Exercise requirements:
Pictures aside, copy every record word for word.

------ Data in this exercise

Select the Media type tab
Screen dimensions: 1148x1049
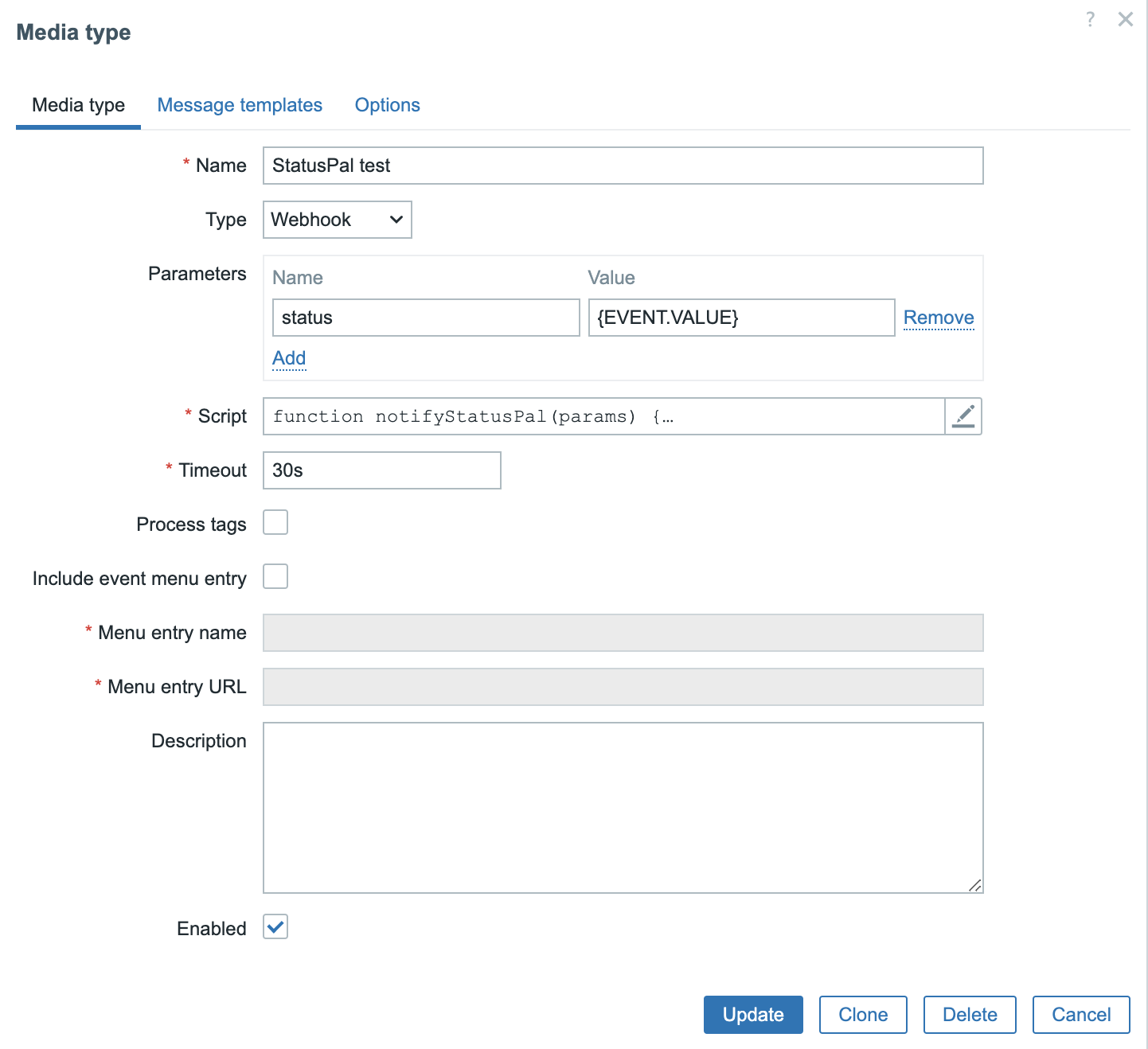tap(78, 105)
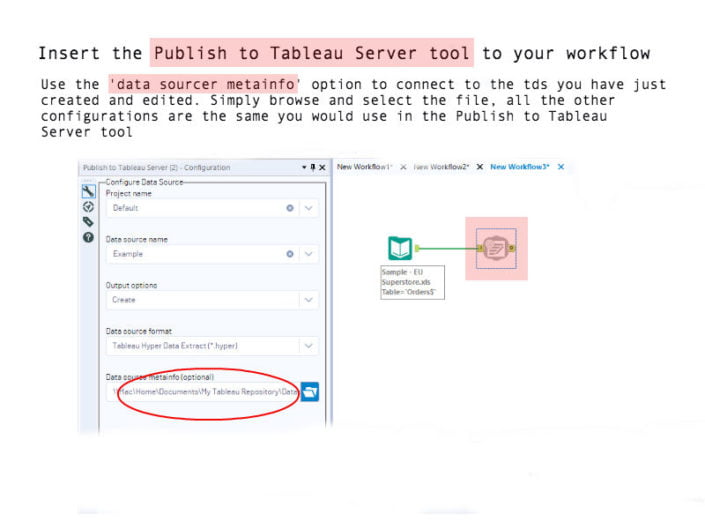Switch to the New Workflow1 tab

click(365, 167)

------------

Answer section:
Select the Media type tab
Screen dimensions: 1148x1049
tap(78, 105)
Switch to the New Workflow1 tab

click(365, 167)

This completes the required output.